When a dog is sent to apprehend a fleeing perp, what drive is that? It's certainly not defense, as defense requires perception of threat and for the dog's fight/flight response to be triggered. Someone running away is not a threat to anything, and of course is getting farther and farther from that stimulus threshold by the moment. It's certainly not fight drive, because that requires a challenging opponent to activate social aggression and the desire to engage and dominate. Again, someone running away is about as un-challenging as it can get. A dog working only in defense or fight would have absolutely no interest in someone running away as this situation does not stimulate either drive.

When a dog is sent to do a building search to locate a perpetrator, what drive is that? Again, it can't be defense or fight.

In both situations, once the perp is apprehended and the dog has engaged, the dog is going to have to switch from prey to one of the aggression drives (fight or defense) in order to follow through with the whole thing. At least if the perp puts up any sort of fight at all. But the actual apprehension is 100% prey.



Cain said:


> Because they're not going to engage in something as meaningless to them as a bark and hold.


This statement indicates a complete lack of understanding of the bark and hold. Not just from the practical standpoint, but mainly for the purpose of discussion here what drive the bark and hold requires and what it says about the dog. It is the bark and hold moreso than any of the biting exercises, that says the most about a dog's fight drive. Certainly it can be trained through prey in a "gimme the sleeve" manner, but the dogs who view it as such are blatantly obvious. A correct bark and hold is all about aggression, and really it is the only exercise in modern SchH that still emphasizes aggression. 

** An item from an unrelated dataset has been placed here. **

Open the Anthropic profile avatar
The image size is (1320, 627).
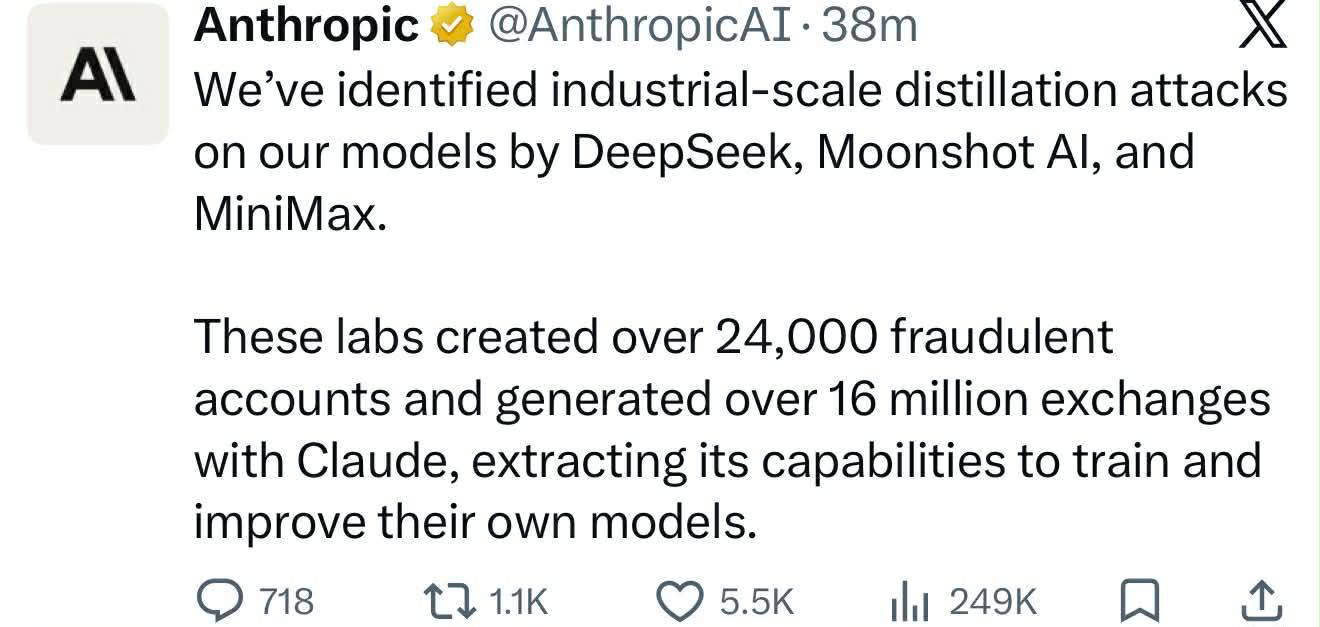click(98, 74)
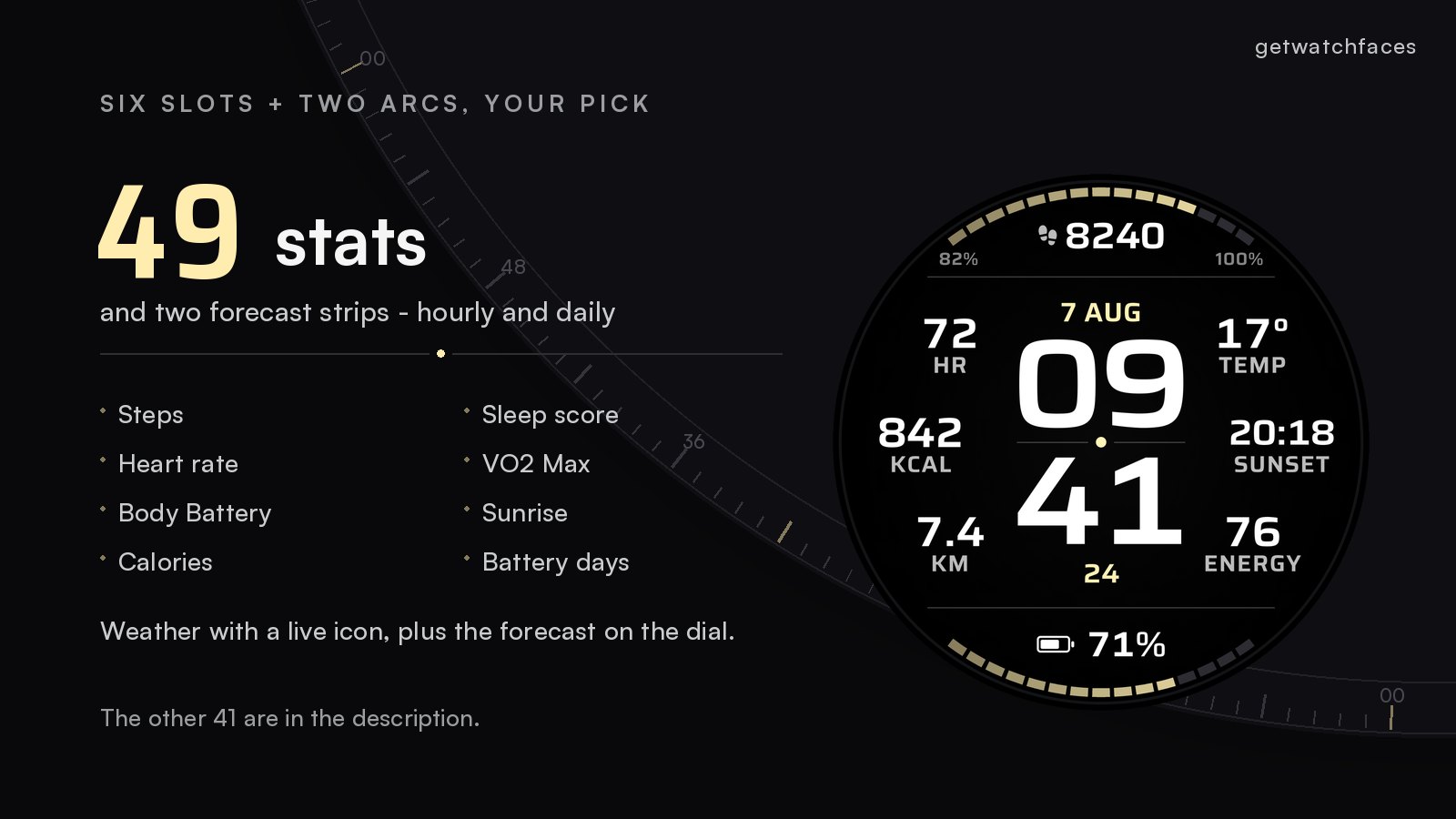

I would say there is something wrong with a dog who will not engage a neutral opponent or who can engage only with biting and has no other tools at his disposal, lacks the confidence to dominate in a manner other than biting, and lacks the ability to read the situation and modulate his aggressive response accordingly (thus not biting when lesser force will accomplish the task).


----------



## cliffson1

Jackie,
I'm proud of you....good post!!


----------



## Xeph

> Jackie,
> I'm proud of you....good post!!


Thank you 

And everybody but Atravis and Cain seemed to get my point. EXTREME prey is NOT correct (and certainly not what I want), but again, prey drive is *absolutely necessary* in this breed, and I believe it is a *travesty* if it is lacking in the dog.

Prey drive is NATURAL in any breed, be it a Shepherd or a Shih Tzu. Even if the level is different, it should be there. Dogs are predators, and I'd have to consider what's "wrong" with a dog if he lacks prey drive.

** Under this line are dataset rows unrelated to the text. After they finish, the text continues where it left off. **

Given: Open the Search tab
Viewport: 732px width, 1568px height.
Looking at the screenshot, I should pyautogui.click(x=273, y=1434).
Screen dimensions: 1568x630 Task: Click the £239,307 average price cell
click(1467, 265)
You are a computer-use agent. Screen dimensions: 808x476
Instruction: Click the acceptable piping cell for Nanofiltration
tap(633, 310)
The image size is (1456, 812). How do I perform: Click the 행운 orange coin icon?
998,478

Even the roly poly Bulldog has prey drive (I saw a few at a dog show once, pouncing bugs, LOL). Gun dogs definitely have and need prey drive (higher than most GSDs IMO), but the majority do not try to kill everything in sight, and they are naturally soft mouthed.

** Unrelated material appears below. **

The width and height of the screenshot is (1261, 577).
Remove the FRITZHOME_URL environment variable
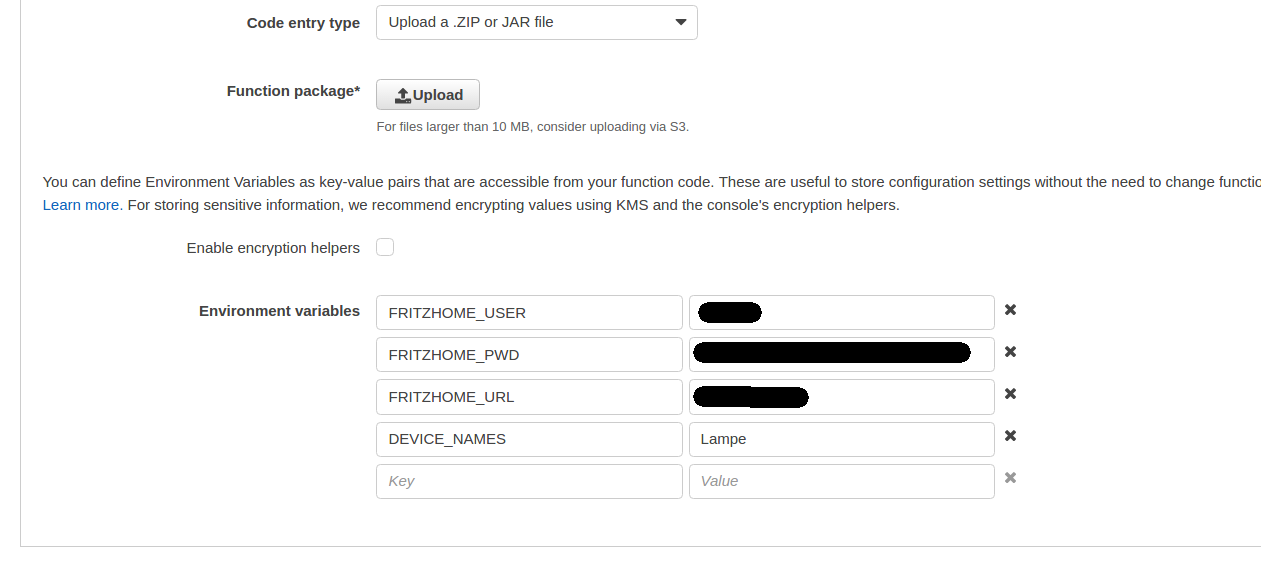(x=1010, y=394)
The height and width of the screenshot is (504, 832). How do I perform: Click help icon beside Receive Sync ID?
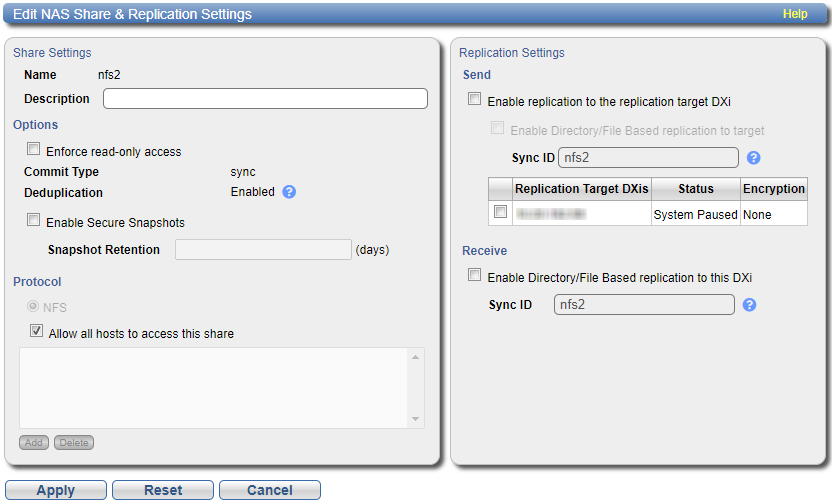point(749,305)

And so, I stick by what I said.

GSD + Prey drive = correct



> The only thing a K9 needs prey drive for is if they are detector or dual purpose dogs


And this is another problem. People getting hung up on ONE side of these dogs. The protection side. K9's this, and schutzhund that.

Nothing wrong with either of those things, but this breed WAS bred for MORE than use as a military working dog.


----------



## Jason L

Xeph said:


> Prey drive is NATURAL in any breed, _be it a Shepherd or a Shih Tzu_. Even if the level is different, it should be there. Dogs are predators, and I'd have to consider what's "wrong" with a dog if he lacks prey drive.


Completely agree. 

First paragraph of Raiser's "Der Schutzhund": "Prey drive belongs in the functional realm of food acquistion behaviour. Actions such as chasing, scare-tactics, pointing, carrying or retrieving, tracking, trailing, and a typical shake-to-death that dogs do while playing with a rag - as well as pouncing upon, biting, and pulling down towards them (_like, say, your puppy tug so hard that he pulls you to the ground_)- fall into the category known as prey drive behaviour".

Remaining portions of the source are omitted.